A few weeks ago, we hosted a special webinar and discussion, Simulation as a springboard to port terminal growth, led by CM Labs’ Ports Product Manager Elena Shalabanova.
The focus of the discussion was on:
- Port sector growth trends
- Pressure on productivity
- Automation drivers, hurdles, and risks
- Using simulation as a springboard toward:
- greater productivity and safety
- new skills for automation
- data-driven optimization
One of the key takeaways is that port terminals are facing a number of important human capital challenges as a result of increased pressures on productivity (due to competitive drivers as well as long-term economic growth trends):
It turns out that managing these challenges is key to terminal growth, and to explain how, I’ll abstract and expand on some of the points we mentioned during the webinar.
The critical importance of training as a response to trends and the pandemic
Against the backdrop of rising pressures on productivity and the trend toward automation (in spite of the pandemic, or in some cases in response to it), the main contributor to the success of automation and remote operations is human capital.
Historically, some terminals have excluded automation as a strategic future option, partly because they simply do not have the proper skill set in place. This concern is heightened in the context of a pandemic, where robust redundancy planning is necessary in order to avoid placing their operations at risk.
Even for terminals that are making the transition toward automation, events such as COVID-19 highlight the necessity for not just one, but two, three, or more operators having expertise with automated systems — preferably more, in order to assure reliable backup plans. All of this underscores the paramount need for training.
The other consideration in today’s context is that we are seeing shorter term employment contracts. This is particularly relevant as new technologies are introduced to the ports sector. As jobs are shift with the advent of new technologies, it becomes difficult to count on doing or providing the same job over the extended time periods that we were used to seeing in the past.
The result is a need for ongoing employee training and apprenticeship programs: Constant skills upgrading is crucial to coming to terms with new technologies. With opportunities shifting toward engineering and systems monitoring roles, simulation provides an excellent gateway toward greater productivity and safety.
With simulation tools in place, it not only becomes easier and more cost-effective to train, it also becomes much easier for terminals to perform an objective gap analysis of workforce skills. This allows them to adjust training as necessary for a successful transition to automated or semi-automated systems.
This transition can be broadly defined as a sequence of stages from manual operations, to semi-automated operations, to fully automated operations.
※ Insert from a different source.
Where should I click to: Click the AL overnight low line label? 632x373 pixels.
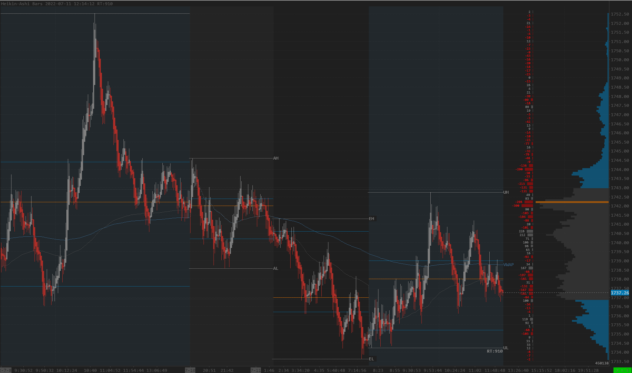(x=276, y=268)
There are various simulation-based training tools that can assist at each stage.
In an environment where all equipment is operated manually, simulation provides a safe, pressure-free environment for operator training, resulting in improved pass rates as well as shorter time to competency. CM Labs offers a number of training packs that follow the journey of cargo from vessel to yard.
Terminals transitioning toward some automation of processes will benefit from transitioning their training in two stages: 1. Identifying the top-tier operators who can lead the transition and serve as mentors for other operators, and 2. Developing the total workforce to benchmark levels.
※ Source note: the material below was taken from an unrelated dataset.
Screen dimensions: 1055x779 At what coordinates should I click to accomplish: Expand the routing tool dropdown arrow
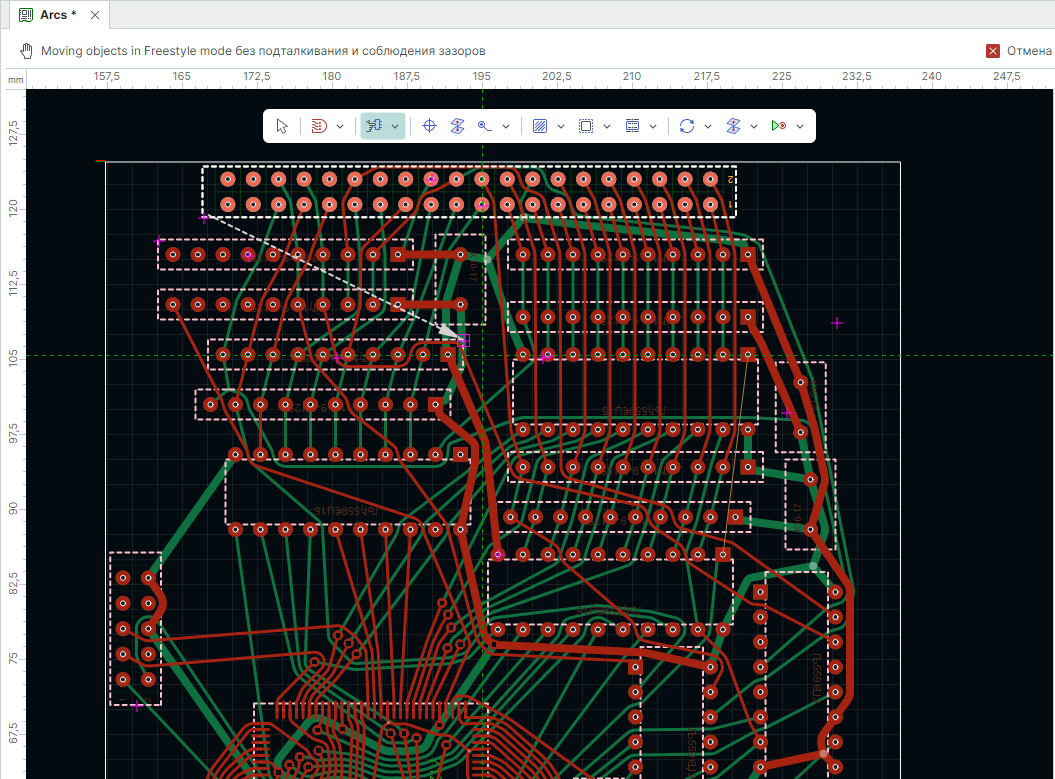click(x=340, y=126)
To identify top-tier operators, it is helpful to be able to rely on quantitative data relating to metrics around safety as well as efficiency. In this respect, remote simulation tools can help by providing objective data for every training or benchmarking session .
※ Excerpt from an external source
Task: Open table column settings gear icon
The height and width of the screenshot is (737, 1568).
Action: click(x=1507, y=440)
Once these operators have been identified, simulation can be used to upskill other operators in a targeted way that focuses on specific areas to improve.
And finally, terminals that are preparing for an imminent transition to automation can use simulation to provide operators with the new skills required to operate remotely, i.e., without the benefit of the senses normally deployed for effective operations (particularly the seat-of-your-pants sensation of operating manually).
In essence, they are transitioning from their role as manual operator to a role as systems monitor, and simulation is key to helping them prepare for that change.
Simulation-based solutions for remote operations
Simulation-based solutions for remote operations are relatively new to the market (the world’s first real-time remote operating station simulator was recently deployed by CM Labs at Ports of Auckland, in order to prepare trainees for delivery of remote-operated STS cranes). They are already seeing high interest, as while training for current operations is critical, terminals are already providing training in order to prepare for operations of the future.
CM Labs currently offers ROS solutions for STS and RMG simulators, and can connect these to real operating hardware, or emulate the crane control system you will be using. We simulate both basic and advanced automated functionalities.
It’s important to note that beyond the training value, there is clearly a need for good data for business intelligence in order to ensure the best implementation of automation. You need robust, reliable data, which using simulation can help you acquire and consolidate across multiple users and terminals. This will establish a baseline data set and ultimately improve your future processes.
We can also simulate different yard layouts and different automation scenarios, and through our work with OEMs are helping to improve the operator experience and the impact of automation on productivity.